いま私は、以前設計したあるお宅の3階に来ている。
内部はコンクリートの打ち放し仕上げで西側と北側に大きな開口部がある。
外を見渡すと、水平線が広がる大きな湖。東面にも小さな窓、やはり湖だ。
これほど眺望がよいなら、なぜもっと大きな開口部にしなかったのだろう‥
気がつくと、建物全体がゆっくりと動いている。
よく見ると、観光客と思しき見知らぬ客人達が外を眺めているではないか。
「旦那も、この遊覧船に乗りにきたんで? 天気もよくて、いい眺めだ。」
人懐っこそうな中年男が絡んでくる。
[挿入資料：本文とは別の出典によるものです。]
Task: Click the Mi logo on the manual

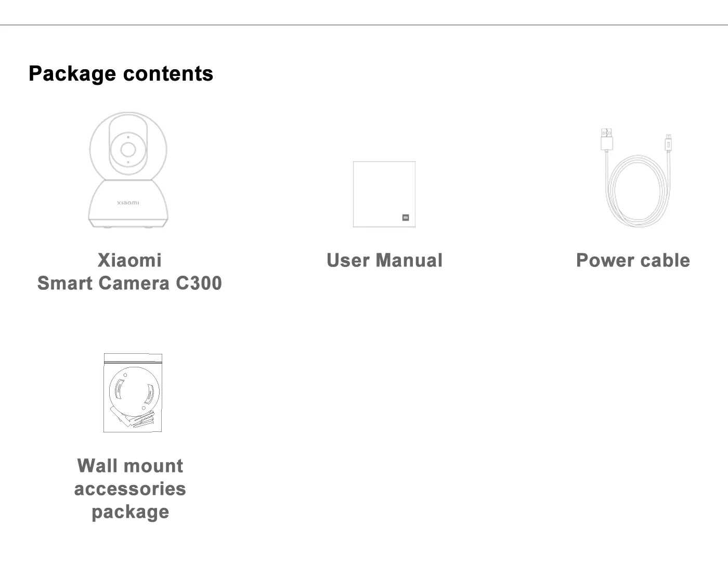Action: click(x=406, y=217)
すこし煩わしいな。
小一時間の遊覧を終えた船(建物)は湖畔についた。
船着場の料金所の窓口の細面の中年女性に、料金を払うついで聞いてみた。
「ここには何隻の船があるんですか?」
「4隻です。」
「どんな船があるんですか?」
「コンクリートで出来てるのもあるよ。」
こんどは、斜向かいにすわる、意地悪そうな男が答えてきた。
(貴様‥、ヒトのものを勝手に使って商売しているな!)
「なにか、わるいんかい?」
グッとこらえて、ここは苦笑いの大人の対応をしておこう。
訴えてやる。船着場の料金所を出て、住宅街の坂道を上っていく‥。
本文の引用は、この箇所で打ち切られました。